Progress in German Coalition Talks, But Four Sticking Points

The parties still disagree about coal power, Europe, family reunifications and an immigration cap.

European Council president Donald Tusk listens to German chancellor Angela Merkel during a meeting of conservative party leaders in Brussels, July 12, 2015
European Council president Donald Tusk listens to German chancellor Angela Merkel during a meeting of conservative party leaders in Brussels, July 12, 2015 (EPP)

The parties negotiating to form a coalition government in Germany are nearing a self-imposed deadline to conclude preliminary talks.

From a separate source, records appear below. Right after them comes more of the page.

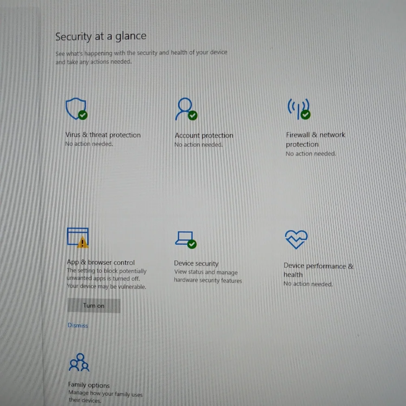The image size is (406, 406).
Task: Open the Family options heading link
Action: 89,385
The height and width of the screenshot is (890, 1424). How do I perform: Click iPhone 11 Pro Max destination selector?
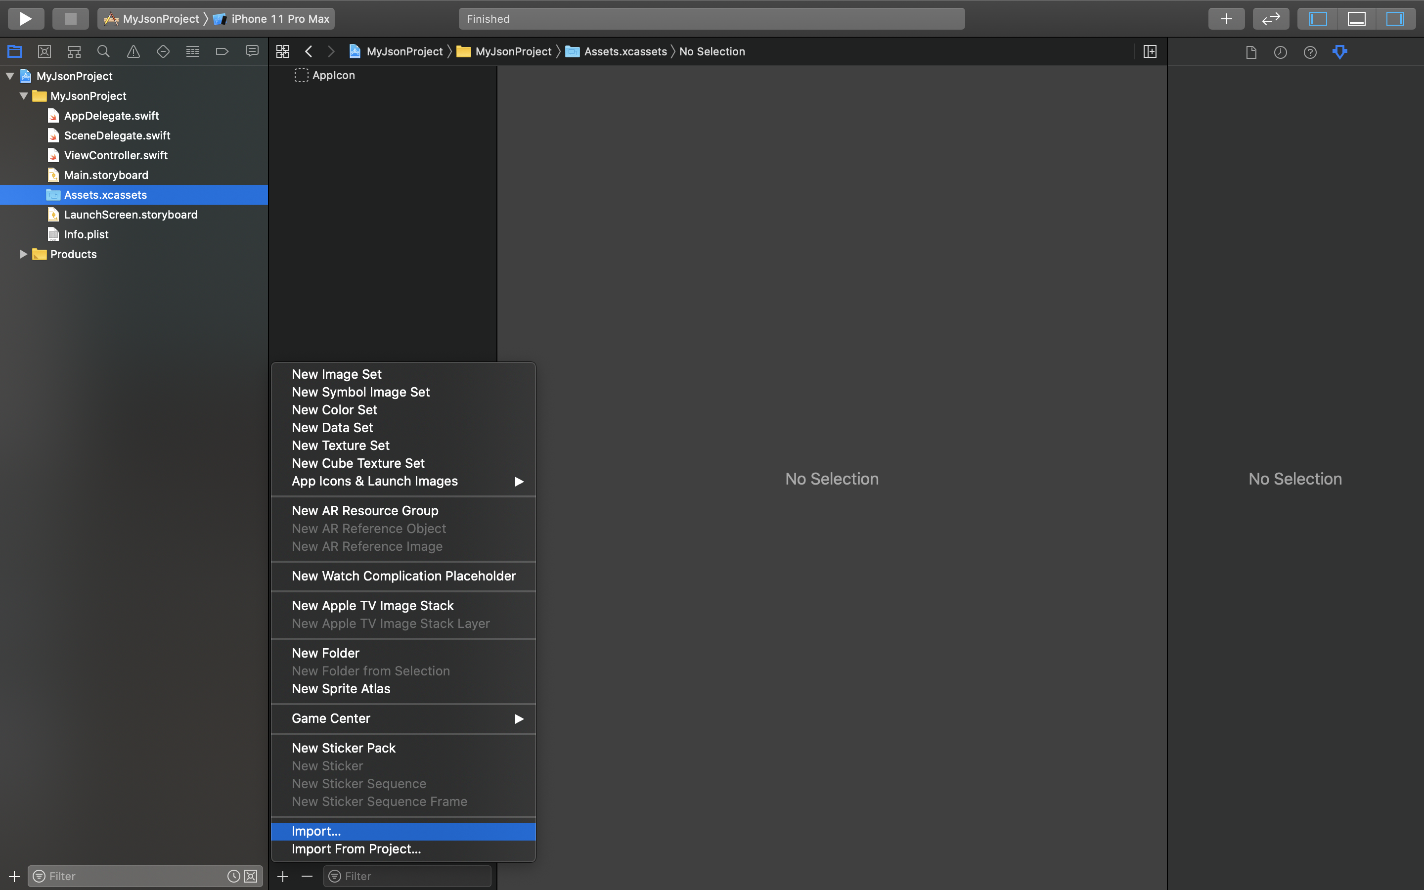(279, 19)
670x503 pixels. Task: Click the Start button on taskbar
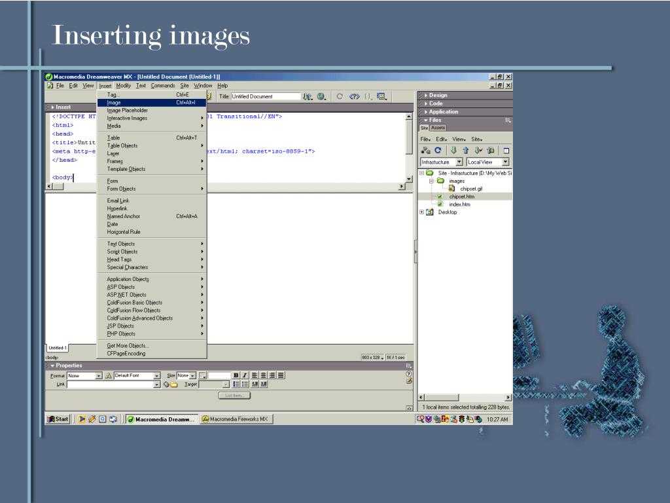(x=58, y=419)
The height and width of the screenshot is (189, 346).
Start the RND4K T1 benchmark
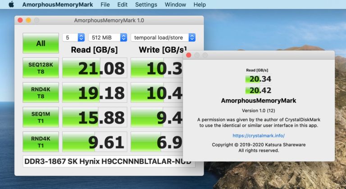click(x=41, y=142)
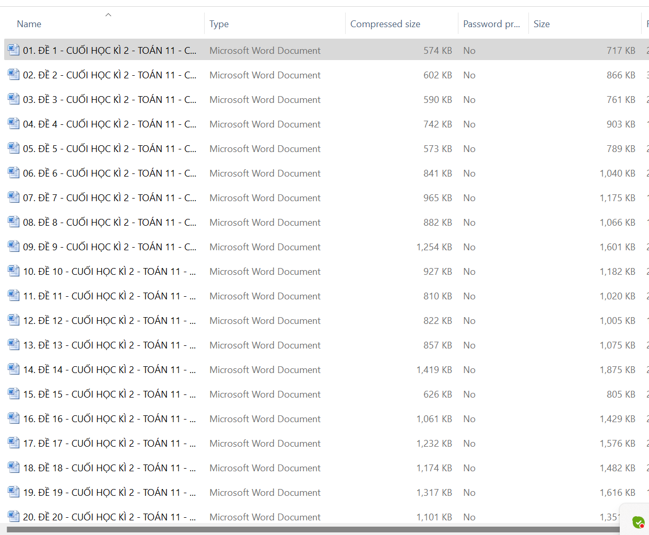Select file name 14. ĐỀ 14 - CUỐI HỌC KÌ 2
649x535 pixels.
pyautogui.click(x=110, y=370)
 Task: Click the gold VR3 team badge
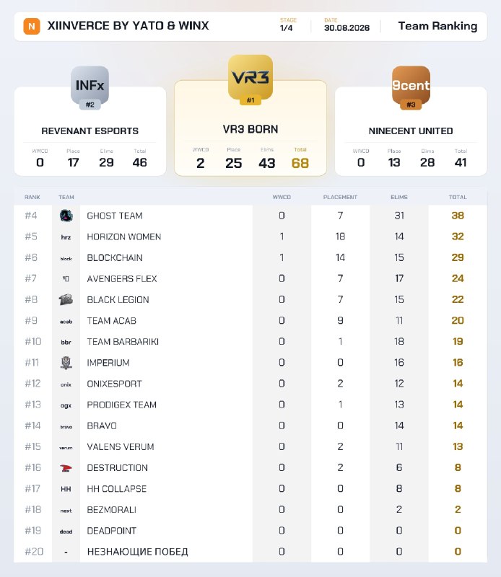point(251,77)
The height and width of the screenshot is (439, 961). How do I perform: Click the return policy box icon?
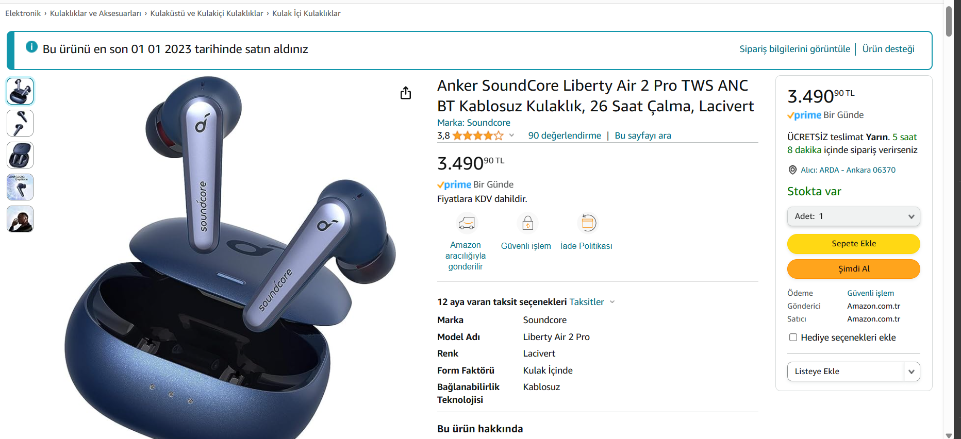coord(588,223)
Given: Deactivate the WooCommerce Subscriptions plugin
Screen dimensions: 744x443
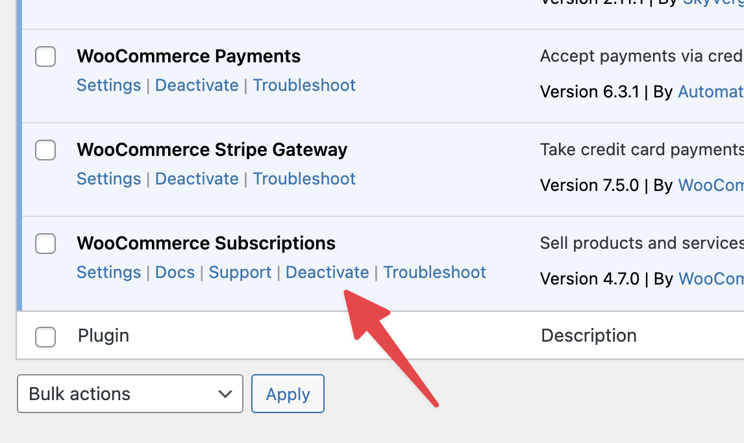Looking at the screenshot, I should [327, 272].
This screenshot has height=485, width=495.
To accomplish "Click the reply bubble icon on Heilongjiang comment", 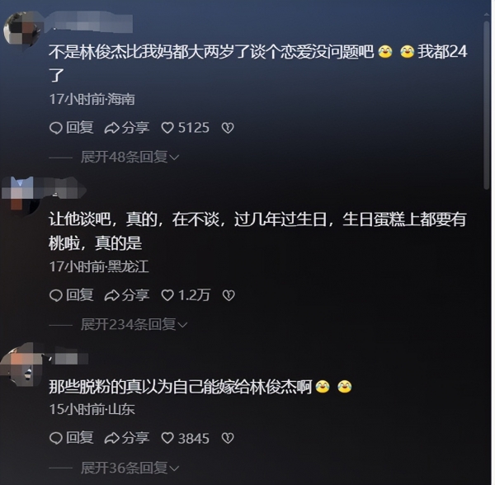I will coord(56,295).
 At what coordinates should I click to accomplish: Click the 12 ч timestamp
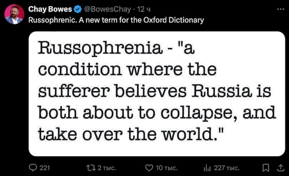tap(144, 9)
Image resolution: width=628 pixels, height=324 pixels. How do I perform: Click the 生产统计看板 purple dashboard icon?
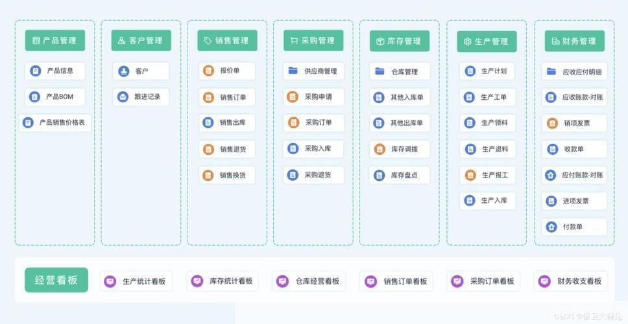(x=110, y=281)
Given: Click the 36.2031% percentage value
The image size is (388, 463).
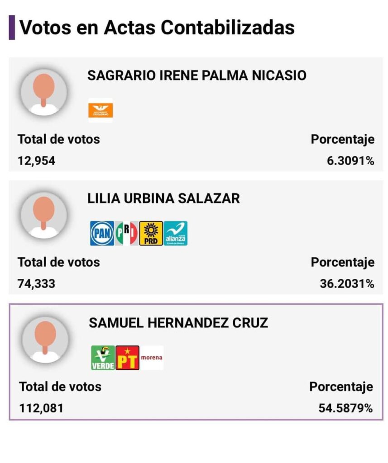Looking at the screenshot, I should click(347, 284).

German media report there are four sticking points:

  1. Coal power: The Greens initially demanded closing Germany’s twenty most polluting coal plants. When the other parties balked, they suggested shuttering 10 gigawatts worth of coal-generating capacity. The others have offered 5 gigawatts.
  2. Europe: The liberal Free Democrats oppose a eurozone budget and permanent bailout mechanism. The Christian Democrats and Greens are more supportive.
  3. Family reunifications: The Christian Democrats are dead set against a Green party proposal to allow refugees to bring their relatives to live with them in Germany.
  4. Immigration cap: In a concession to the right-wing Christian Social Union, Angela Merkel has agreed to a “soft” ceiling of 200,000 immigrants per year. The Greens reject this.

Progress

Progress has been made:

  • The Free Democrats accept they will not be able to cut income taxes as much as they wanted.
  • The Greens have dropped their demand to ban all cars with internal combustion engines.
  • All four parties agree the next government should maintain a balanced budget while investing in education, police and broadband Internet.

The parties are due to decide on Friday if it’s worth continuing negotiations.